O dinheiro público do município garante as rondas seletivas da Guarda Municipal – capaz de autuar pichadores, mas não de evitar o roubo dos fios que deixaram o espaço dos skatistas sem luz – e a instalação de câmeras de vigilância, mas não é empregado na reforma da pista nem na recolocação dos fios roubados.
foto: Tiago Miotto
Enquanto a luz do sol definhava e as luzes da pista de caminhada se acendiam do lado de fora do estacionamento, o grupo de Matheus, Nova Beat, apresentava-se junto aos nove MCs, grupos de rap e bandas de hardcore que estavam na programação inicial e os vários outros que foram ao local e aproveitaram o espaço para mandar suas letras e rimas, de improviso ou não.
Jovens vindos de todas as zonas da cidade, do centro e principalmente das periferias, aglomeravam-se nas proximidades do telão e do equipamento de som, dando ainda mais corpo ao público formado pelos frequentadores usuais do espaço aos domingos.

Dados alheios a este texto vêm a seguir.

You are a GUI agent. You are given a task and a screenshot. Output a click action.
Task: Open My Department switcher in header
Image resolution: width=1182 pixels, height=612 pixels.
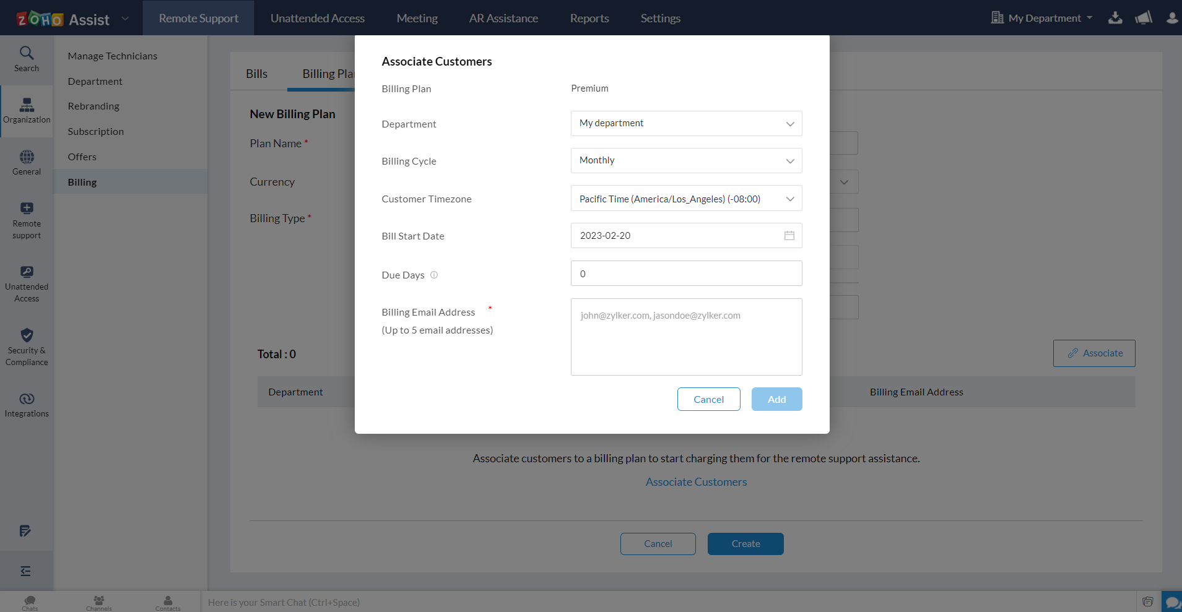point(1043,18)
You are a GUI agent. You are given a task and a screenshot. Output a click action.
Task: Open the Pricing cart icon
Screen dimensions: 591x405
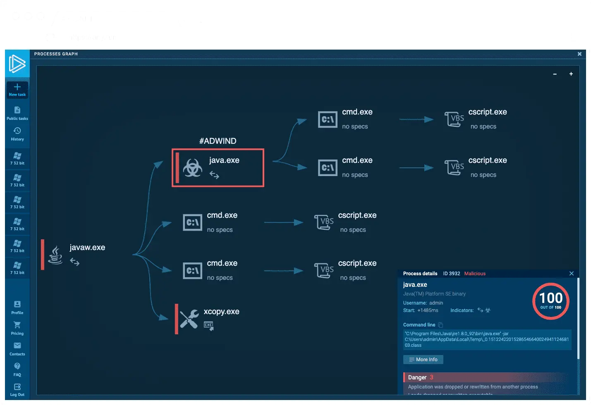click(x=17, y=325)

“Quem tá dando um significado a essa obra aqui é a juventude, é a galera do skate que ocupa o estacionamento andando, é a galera que joga o futebol aqui no Farrezão, é essa galera que acaba resistindo a isso”, afirma Vinícius.
Enquanto bikers ainda conseguem utilizar a pista, pelo fato da bicicleta ser maior e não trancar tanto nas rachaduras e no chão áspero, os skatistas fizeram do estacionamento do Farrezão um dos melhores lugares que existem para a prática do esporte: além de ser coberto, conta com uma diversidade de obstáculos construídos por eles mesmos e já foi até palco do Circuito Skate Interiorano Gaúcho, em outubro de 2013, competição da qual participaram mais de 100 skatistas de todo o estado em diversas categorias.
O futuro da pista local e do estacionamento como local de lazer, contudo, é incerto. O Centro de Eventos que está em construção há quase sete anos tem como principal função sediar a Multifeira de Santa Maria, novo nome da tradicional Feisma (Feira Industrial de Santa Maria). A feira, de cunho comercial e absolutamente privado, é organizada desde a década de 1990 pela Câmara de Comércio e Indústria de Santa Maria (Cacism). A edição de 2014 ocorre em novembro.
foto: Tiago Miotto
Segundo Vinícius, a pista deve ser substituída por um estacionamento para o Centro de Eventos, como parte de uma série de medidas privatizantes que tomaram o espaço. “Eles já tiraram os horários das quadras esportivas da comunidade. Agora, são escolinhas privadas de futebol que jogam ali, o projeto Volei Futuro e equipes que jogam a série bronze na cidade. A Bramoto, que é uma empresa privada, tem horário aqui e a comunidade que frequentava aqui antes de ter os ginásios está cada vez mais excluída, ficou só com dois horários por semana”.
Ainda segundo o mestrando, no ano passado a prefeitura ocupou dois ginásios só com garrafas pet para montar a decoração de Natal. “Para um evento que acontece uma vez por ano, acabou excluindo o projeto de capoeira que tinha pro pessoal das periferias, o projeto de judô e as escolas de samba que utilizavam esse espaço”.
O coletivo destaca que apoia o recente projeto da Prefeitura de construir uma pista no parque da Vila Jockey, na zona oeste da cidade, mas afirma que isso não exclui a pista e o espaço existentes no Farrezão, únicos do gênero na região central. Enquanto novembro não chega e a construção não é finalizada, o espaço e seus frequentadores vivem um período de trégua, ou parecem viver: para quem precisa insistir para existir, a cultura da resistência se renova e se reafirma a cada dia.
  
  
  
  
  
  
Cidade cultura pra quem?, pelo viés de Tiago Miotto

Um comentário sobre “Cidade cultura pra quem?

Deixe uma resposta

O seu endereço de e-mail não será publicado. Campos obrigatórios são marcados com *

xxn xnnx hindi bf xnxxx junge nackte frauen

Posts Relacionados

Comece a digitar sua pesquisa acima e pressione Enter para pesquisar. Pressione ESC para cancelar.